By eight thirty, Mike was standing in my doorway, looking more together than he had last evening, now dressed in a navy blazer, pink oxford-cloth shirt, and neatly creased chinos.
"Have I forgotten that we were supposed to meet?"
He walked to my desk, took my unopened second cup of coffee, and began to drink. "Won't be the last time I take a bullet for you, kid."
"What now?"
"I got a call from the PC in the middle of the night. Had to be in his office at seven. And no, it wasn't for a promotion," he said, sitting opposite me and stretching his legs out in front of him.
"Something on the case?"
"Can you believe this dirtbag, Joe Berk? Gets his personal physician to check him out of the hospital around dinnertime and send him home with private-duty nurses. Calls the precinct and reports a theft from the apartment. Says the thief is either the niece, or more likely, whichever member of the department was present."
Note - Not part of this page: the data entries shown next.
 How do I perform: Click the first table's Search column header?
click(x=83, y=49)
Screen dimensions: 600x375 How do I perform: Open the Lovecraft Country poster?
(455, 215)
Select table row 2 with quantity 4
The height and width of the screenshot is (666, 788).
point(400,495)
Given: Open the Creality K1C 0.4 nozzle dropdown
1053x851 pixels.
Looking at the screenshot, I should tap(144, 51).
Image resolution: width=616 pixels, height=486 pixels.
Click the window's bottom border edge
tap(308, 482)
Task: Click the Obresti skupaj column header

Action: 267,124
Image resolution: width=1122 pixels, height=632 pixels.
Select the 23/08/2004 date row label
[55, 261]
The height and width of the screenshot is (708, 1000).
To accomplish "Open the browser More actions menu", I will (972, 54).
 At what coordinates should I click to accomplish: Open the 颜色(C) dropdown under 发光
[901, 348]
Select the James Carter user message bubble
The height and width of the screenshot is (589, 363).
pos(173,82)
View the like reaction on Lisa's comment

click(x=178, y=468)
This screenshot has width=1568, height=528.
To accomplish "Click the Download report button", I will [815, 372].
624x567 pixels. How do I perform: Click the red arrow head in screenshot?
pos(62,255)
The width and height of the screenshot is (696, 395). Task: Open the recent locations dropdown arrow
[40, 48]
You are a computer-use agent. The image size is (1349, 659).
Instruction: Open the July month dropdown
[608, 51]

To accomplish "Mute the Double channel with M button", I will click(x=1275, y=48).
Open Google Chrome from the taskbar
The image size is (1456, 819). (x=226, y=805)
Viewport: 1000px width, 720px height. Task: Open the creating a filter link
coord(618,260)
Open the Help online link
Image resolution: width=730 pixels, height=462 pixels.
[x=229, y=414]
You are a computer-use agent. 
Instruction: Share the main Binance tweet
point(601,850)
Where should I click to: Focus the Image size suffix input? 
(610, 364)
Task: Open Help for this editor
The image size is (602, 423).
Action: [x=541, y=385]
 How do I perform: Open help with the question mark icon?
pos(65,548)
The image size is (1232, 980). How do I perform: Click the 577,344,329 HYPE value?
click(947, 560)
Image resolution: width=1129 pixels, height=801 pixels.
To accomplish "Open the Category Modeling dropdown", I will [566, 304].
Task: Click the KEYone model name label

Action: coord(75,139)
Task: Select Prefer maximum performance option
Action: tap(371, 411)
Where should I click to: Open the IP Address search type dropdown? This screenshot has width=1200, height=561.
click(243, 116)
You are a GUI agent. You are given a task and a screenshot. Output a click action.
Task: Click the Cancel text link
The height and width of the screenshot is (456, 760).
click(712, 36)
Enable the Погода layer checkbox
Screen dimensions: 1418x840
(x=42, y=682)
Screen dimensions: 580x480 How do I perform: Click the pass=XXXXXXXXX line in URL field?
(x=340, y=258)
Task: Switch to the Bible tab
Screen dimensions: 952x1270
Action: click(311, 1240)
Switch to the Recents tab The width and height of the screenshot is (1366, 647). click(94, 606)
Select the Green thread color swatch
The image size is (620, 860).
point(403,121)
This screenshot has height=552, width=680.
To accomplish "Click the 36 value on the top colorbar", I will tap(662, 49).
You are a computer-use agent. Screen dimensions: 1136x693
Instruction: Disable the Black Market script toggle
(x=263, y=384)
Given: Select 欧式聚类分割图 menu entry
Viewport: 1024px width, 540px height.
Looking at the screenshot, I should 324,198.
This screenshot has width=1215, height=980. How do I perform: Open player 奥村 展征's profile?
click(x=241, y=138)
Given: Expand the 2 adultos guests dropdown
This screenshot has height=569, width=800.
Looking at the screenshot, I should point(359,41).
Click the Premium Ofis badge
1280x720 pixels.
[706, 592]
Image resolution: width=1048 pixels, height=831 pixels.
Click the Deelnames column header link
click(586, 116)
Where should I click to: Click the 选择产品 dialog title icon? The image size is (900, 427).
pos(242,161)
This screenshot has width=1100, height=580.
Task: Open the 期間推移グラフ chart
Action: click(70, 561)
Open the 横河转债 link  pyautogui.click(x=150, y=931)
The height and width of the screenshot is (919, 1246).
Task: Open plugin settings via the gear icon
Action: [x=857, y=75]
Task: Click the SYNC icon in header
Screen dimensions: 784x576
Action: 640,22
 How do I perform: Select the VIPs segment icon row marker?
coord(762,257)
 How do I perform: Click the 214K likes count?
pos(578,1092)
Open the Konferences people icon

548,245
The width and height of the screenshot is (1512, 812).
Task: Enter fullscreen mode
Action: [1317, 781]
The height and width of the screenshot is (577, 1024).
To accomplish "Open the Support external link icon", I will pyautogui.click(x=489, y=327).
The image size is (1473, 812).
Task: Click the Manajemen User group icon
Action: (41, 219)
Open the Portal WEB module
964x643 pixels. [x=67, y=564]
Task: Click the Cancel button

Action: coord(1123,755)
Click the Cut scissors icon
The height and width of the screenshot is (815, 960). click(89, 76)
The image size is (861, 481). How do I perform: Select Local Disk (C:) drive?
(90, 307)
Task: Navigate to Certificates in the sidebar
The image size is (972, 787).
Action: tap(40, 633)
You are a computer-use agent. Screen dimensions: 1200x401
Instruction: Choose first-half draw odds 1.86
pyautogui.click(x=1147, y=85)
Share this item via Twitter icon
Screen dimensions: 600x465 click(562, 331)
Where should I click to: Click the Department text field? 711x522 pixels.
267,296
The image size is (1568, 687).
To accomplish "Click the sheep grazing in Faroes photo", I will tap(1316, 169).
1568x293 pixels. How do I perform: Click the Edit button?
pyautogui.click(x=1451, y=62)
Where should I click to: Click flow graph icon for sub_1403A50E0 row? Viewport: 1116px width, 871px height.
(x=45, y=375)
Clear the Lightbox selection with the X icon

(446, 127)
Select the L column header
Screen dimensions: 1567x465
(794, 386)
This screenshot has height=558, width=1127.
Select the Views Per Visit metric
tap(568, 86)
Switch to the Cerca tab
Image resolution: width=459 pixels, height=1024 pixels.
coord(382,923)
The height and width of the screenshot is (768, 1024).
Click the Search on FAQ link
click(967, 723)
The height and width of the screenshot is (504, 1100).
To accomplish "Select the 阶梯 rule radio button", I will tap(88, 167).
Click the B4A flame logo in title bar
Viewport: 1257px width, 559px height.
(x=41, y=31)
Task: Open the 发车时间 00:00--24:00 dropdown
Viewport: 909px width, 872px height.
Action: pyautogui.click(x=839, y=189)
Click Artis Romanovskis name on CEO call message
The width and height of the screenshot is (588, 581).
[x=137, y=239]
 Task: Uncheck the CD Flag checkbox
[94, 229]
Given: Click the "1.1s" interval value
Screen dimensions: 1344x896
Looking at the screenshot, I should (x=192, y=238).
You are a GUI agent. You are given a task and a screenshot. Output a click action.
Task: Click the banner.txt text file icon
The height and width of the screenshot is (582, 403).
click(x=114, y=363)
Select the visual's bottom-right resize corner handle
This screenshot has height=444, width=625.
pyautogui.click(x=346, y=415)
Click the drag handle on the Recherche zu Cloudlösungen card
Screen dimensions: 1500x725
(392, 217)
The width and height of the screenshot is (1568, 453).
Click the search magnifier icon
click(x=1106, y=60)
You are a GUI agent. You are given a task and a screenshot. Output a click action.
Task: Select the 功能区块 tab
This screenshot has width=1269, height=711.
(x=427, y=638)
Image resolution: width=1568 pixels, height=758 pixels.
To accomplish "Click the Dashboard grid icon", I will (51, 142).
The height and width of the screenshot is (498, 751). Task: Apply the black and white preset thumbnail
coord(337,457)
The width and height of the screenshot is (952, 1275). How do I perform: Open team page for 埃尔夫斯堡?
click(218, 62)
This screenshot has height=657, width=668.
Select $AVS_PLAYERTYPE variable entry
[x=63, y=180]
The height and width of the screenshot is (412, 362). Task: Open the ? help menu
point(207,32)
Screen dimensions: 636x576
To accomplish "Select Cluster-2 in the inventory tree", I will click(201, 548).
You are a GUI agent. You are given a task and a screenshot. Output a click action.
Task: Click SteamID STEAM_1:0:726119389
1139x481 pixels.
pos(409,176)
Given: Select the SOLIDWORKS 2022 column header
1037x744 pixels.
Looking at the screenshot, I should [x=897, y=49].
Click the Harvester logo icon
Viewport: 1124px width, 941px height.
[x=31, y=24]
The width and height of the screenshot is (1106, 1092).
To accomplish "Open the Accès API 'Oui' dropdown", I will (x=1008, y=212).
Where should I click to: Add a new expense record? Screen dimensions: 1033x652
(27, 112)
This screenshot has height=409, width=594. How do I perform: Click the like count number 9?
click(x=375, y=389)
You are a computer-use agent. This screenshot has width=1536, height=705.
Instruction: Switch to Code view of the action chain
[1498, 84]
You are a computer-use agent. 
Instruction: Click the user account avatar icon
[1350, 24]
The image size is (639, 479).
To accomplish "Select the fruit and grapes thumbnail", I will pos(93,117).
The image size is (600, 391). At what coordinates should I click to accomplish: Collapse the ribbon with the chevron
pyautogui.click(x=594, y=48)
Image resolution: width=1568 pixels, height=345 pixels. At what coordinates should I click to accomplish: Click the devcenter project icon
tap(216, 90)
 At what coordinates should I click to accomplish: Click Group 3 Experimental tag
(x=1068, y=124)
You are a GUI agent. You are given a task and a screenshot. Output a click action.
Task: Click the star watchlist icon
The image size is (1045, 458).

I thought of all the valuable artworks and antiques that filled the duplex. "What'd he say was stolen?"
Mike smiled as he answered me. "Three television sets from his bedroom."
"The monitors he had hooked up so he could watch women undressing?"
"Not the way he tells it. Just his entertainment center. Any theatrical mogul would have multiple screens to watch different presentations simultaneously. He didn't happen to mention that they were wired into somebody's bathroom."
"So how about Mona? Didn't you tell the commissioner we left before she did?"
"Mona denies ever being inside the apartment. LAB goes to interview her at midnight," Mike said, referring to the Internal Affairs Bureau detectives who would have been assigned to a complaint of official misconduct. "They pry her out of bed, away from her boy-friend. She says she was stopped at the door by me when she showed up at Uncle Joe's home to help her cousin through the night-and that I was inside with another woman, going through the place. Never let her inside."
"Tell Joe to check the nipples of that little device that dimmed the lights if he wants a few of Mona's skin cells." I kicked back my chair from the desk. "Were the monitors really gone? Did someone take them out after we left and before Berk got out of the hospital?"
"IAB searched the apartment. No sign of them."
"Well, I'll certainly tell the commissioner-"
"Your name never came into this. You were right about Mona paying no attention to you at all. She assumed you were another detective."
"I'll let Battaglia know as soon as he gets in."
"Let it go. Don't you see what Berk's trying to do? He just wants to jam it down my throat that he knows we're on to the concealed cameras. It's a great big 'fuck you' he's sending me, telling me to keep away from his private perversions. He could have said I took ten thousand bucks in cash from the apartment or some other valuable object. This is mainly to stick me under the PC's nose and remind me that Berk can play rough any time he wants to."
"And the PC?"
"C'mon, Coop. The commish had to stroke the old bird but he knows I'm not rolling over for a few lousy television sets. He just wanted to know how I got into the apartment and make sure my ass was covered on that."
The phone rang. "Alexandra? Dr. Kestenbaum here. I'm looking for a little legal guidance, if you don't mind. It's on Galinova."
"Sure. What's come up?"
"There's a gentleman who called last evening. He says he's cleared it with her estranged husband and he's going to claim the body and take it home to London for burial. I'm going to have written confirmation from the husband later today, but I just wanted to make sure it's okay with you and the police that I release the remains."